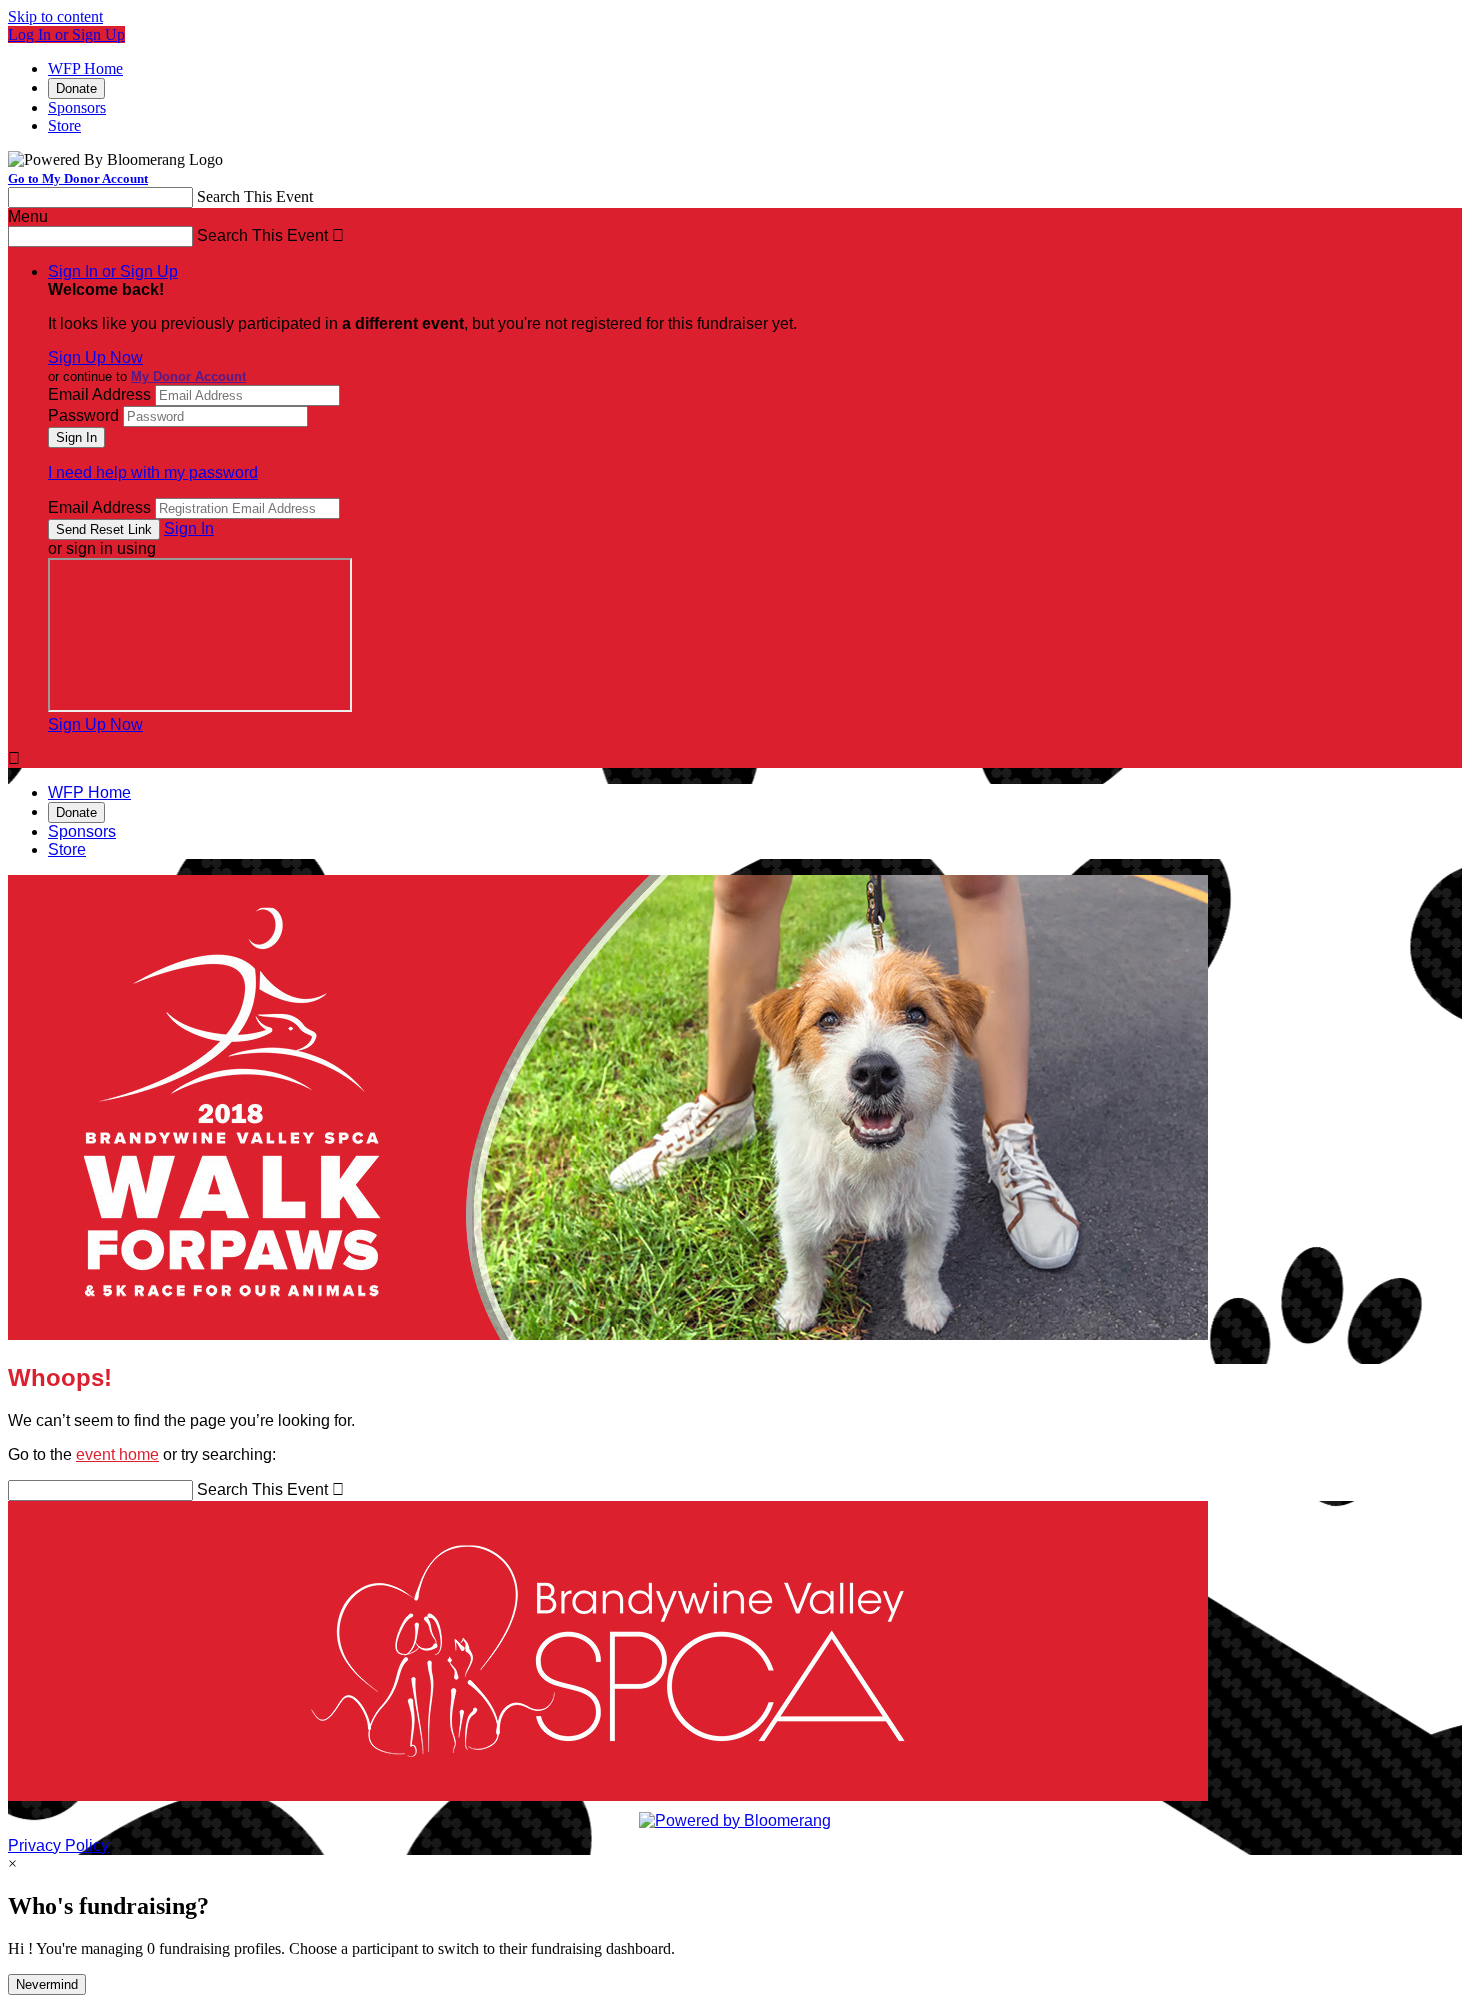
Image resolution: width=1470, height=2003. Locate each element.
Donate (76, 88)
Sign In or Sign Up (113, 271)
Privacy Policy (58, 1845)
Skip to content (55, 16)
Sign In (189, 528)
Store (64, 125)
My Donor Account (188, 376)
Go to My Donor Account (78, 178)
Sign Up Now (95, 357)
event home (117, 1454)
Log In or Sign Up (66, 34)
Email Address (99, 394)
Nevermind (47, 1984)
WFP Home (85, 68)
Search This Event (255, 196)
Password (83, 415)
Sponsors (77, 107)
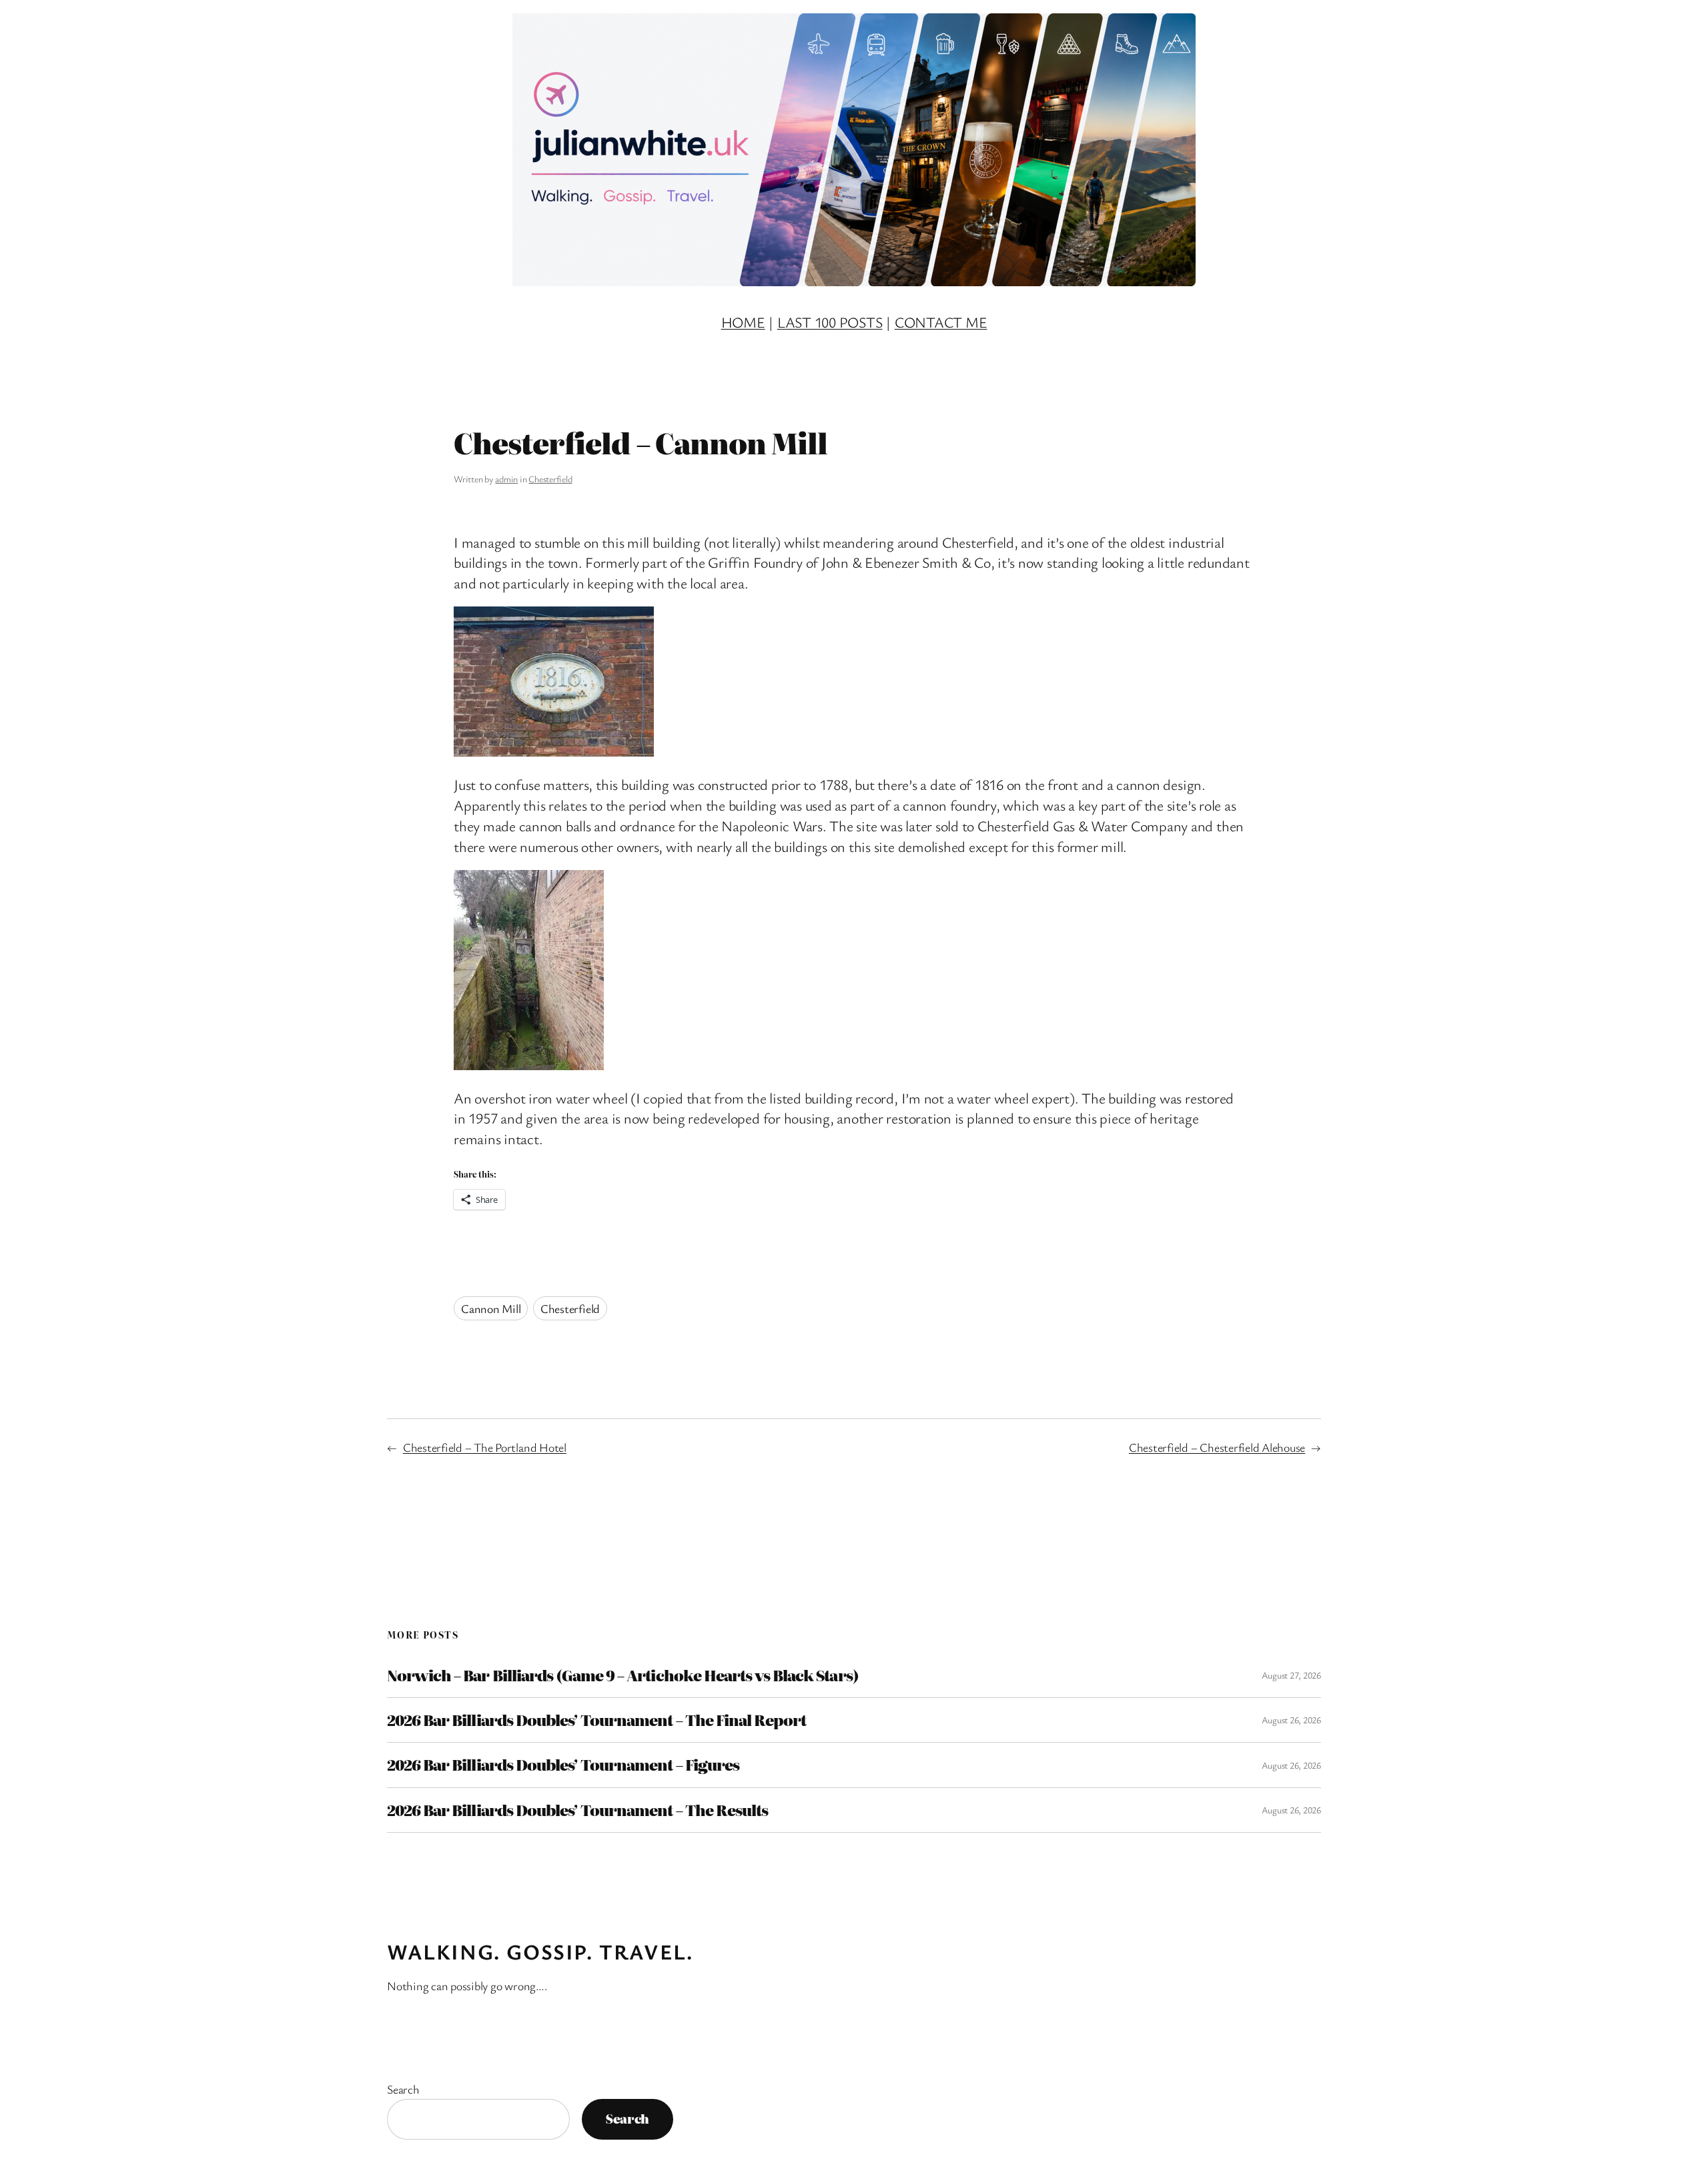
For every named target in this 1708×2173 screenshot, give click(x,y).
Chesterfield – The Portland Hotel (484, 1447)
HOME (743, 322)
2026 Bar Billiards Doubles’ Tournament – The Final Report (596, 1720)
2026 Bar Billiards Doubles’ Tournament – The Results (577, 1810)
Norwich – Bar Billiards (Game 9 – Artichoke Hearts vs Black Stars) (623, 1675)
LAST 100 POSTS (830, 322)
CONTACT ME (941, 322)
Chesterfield (550, 478)
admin (506, 478)
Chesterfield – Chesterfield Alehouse (1217, 1447)
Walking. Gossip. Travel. (540, 1951)
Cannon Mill (490, 1308)
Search (403, 2089)
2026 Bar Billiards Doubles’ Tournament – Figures (563, 1764)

—————

• What is needed
Print, with pictures removed, exactly the lines of the records above from the top through the line containing "Go to My Donor Account (78, 178)".

• Task answer
Image resolution: width=1470, height=2003. Locate each element.
Donate (76, 88)
Sign In or Sign Up (113, 271)
Privacy Policy (58, 1845)
Skip to content (55, 16)
Sign In (189, 528)
Store (64, 125)
My Donor Account (188, 376)
Go to My Donor Account (78, 178)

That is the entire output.